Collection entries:
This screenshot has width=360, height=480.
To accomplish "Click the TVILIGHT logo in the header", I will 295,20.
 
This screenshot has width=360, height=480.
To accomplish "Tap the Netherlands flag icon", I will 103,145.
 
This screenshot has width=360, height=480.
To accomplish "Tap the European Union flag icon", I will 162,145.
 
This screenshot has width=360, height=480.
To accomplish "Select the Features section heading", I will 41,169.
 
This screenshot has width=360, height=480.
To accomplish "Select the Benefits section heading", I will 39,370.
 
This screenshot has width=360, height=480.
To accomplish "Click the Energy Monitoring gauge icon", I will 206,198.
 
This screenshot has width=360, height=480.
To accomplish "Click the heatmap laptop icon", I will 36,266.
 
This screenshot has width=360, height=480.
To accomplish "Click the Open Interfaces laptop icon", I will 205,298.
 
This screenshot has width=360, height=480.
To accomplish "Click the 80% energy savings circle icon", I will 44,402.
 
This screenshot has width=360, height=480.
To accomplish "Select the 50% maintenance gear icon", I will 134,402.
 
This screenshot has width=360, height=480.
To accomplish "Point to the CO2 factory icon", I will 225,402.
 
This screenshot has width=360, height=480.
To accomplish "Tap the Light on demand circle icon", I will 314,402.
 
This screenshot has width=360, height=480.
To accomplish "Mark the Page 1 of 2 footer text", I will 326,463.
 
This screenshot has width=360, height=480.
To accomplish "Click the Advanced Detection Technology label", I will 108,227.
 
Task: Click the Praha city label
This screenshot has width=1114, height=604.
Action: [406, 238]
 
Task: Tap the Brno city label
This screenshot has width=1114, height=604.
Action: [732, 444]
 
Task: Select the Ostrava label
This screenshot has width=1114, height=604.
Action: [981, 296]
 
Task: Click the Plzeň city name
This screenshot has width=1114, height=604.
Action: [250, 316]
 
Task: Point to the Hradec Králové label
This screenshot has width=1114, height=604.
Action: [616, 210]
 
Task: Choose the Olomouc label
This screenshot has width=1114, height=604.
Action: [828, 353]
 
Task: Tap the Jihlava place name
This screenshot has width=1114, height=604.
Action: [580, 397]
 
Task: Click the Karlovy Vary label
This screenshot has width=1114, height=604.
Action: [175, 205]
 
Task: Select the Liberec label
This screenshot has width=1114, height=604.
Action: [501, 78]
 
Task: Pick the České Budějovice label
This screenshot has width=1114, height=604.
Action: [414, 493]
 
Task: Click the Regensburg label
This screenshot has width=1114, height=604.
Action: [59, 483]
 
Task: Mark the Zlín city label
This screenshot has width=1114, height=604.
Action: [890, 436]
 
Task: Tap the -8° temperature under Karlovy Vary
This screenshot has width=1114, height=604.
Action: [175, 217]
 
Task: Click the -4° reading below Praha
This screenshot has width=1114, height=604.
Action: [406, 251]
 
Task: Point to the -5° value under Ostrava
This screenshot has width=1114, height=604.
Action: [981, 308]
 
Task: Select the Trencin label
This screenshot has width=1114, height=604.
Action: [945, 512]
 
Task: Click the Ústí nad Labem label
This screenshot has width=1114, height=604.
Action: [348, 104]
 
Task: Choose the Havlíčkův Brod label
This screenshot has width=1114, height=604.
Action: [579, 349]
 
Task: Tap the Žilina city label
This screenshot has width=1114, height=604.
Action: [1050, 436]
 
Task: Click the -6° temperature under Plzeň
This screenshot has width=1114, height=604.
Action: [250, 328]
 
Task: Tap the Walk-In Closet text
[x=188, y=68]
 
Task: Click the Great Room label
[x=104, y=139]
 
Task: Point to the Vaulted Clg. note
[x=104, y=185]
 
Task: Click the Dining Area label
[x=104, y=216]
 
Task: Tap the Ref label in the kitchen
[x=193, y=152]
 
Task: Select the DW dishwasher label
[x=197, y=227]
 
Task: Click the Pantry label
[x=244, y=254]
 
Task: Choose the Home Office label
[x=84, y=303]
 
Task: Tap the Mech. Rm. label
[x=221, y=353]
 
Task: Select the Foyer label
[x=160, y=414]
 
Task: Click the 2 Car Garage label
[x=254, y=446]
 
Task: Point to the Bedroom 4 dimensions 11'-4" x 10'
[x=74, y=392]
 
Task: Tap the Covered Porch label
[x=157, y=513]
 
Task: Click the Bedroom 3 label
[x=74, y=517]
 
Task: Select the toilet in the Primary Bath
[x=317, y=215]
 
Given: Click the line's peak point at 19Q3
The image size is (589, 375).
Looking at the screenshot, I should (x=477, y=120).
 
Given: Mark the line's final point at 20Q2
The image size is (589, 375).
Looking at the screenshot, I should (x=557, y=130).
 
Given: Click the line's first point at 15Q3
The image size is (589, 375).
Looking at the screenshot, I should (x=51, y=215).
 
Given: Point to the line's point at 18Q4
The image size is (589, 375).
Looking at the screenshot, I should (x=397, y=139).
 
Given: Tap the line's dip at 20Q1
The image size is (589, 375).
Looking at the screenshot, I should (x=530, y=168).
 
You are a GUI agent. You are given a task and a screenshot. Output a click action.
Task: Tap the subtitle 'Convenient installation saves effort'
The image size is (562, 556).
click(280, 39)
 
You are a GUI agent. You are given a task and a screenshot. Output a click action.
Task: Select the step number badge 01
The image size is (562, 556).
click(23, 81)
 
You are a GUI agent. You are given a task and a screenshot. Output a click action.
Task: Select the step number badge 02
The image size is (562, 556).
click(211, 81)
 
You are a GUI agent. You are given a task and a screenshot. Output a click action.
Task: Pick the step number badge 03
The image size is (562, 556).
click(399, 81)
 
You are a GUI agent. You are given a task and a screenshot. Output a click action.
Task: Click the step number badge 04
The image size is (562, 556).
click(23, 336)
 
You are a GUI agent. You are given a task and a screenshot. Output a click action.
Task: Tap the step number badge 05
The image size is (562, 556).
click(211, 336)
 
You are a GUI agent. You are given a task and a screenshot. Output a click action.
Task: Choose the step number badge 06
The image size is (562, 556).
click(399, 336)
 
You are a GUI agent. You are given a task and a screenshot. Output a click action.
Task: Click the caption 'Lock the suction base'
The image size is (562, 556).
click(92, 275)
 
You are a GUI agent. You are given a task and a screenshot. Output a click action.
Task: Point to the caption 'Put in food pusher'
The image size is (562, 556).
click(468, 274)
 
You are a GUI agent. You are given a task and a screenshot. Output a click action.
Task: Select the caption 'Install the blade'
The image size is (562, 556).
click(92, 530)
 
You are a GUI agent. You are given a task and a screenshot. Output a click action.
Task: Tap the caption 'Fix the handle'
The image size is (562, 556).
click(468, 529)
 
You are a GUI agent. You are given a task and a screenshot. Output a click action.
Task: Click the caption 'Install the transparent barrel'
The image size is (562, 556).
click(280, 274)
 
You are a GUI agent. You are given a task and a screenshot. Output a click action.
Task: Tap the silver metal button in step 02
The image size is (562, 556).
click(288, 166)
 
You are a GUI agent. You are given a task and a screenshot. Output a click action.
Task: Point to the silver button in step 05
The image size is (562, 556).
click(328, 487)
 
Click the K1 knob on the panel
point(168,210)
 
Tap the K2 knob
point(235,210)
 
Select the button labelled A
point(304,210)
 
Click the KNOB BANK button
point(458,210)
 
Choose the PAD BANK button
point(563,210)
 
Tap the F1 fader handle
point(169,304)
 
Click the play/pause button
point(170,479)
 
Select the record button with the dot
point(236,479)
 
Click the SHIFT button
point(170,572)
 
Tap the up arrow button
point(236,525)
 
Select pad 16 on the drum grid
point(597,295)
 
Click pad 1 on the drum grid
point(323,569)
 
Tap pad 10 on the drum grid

_GIVEN EXERCISE:_
Quote the data from its first line through the line containing "I will 36,266.", keeping every line the same as in the original.

_IN RESPONSE:_
This screenshot has width=360, height=480.
To accomplish "Click the TVILIGHT logo in the header", I will 295,20.
 
This screenshot has width=360, height=480.
To accomplish "Tap the Netherlands flag icon", I will 103,145.
 
This screenshot has width=360, height=480.
To accomplish "Tap the European Union flag icon", I will 162,145.
 
This screenshot has width=360, height=480.
To accomplish "Select the Features section heading", I will 41,169.
 
This screenshot has width=360, height=480.
To accomplish "Select the Benefits section heading", I will 39,370.
 
This screenshot has width=360, height=480.
To accomplish "Click the Energy Monitoring gauge icon", I will 206,198.
 
This screenshot has width=360, height=480.
To accomplish "Click the heatmap laptop icon", I will 36,266.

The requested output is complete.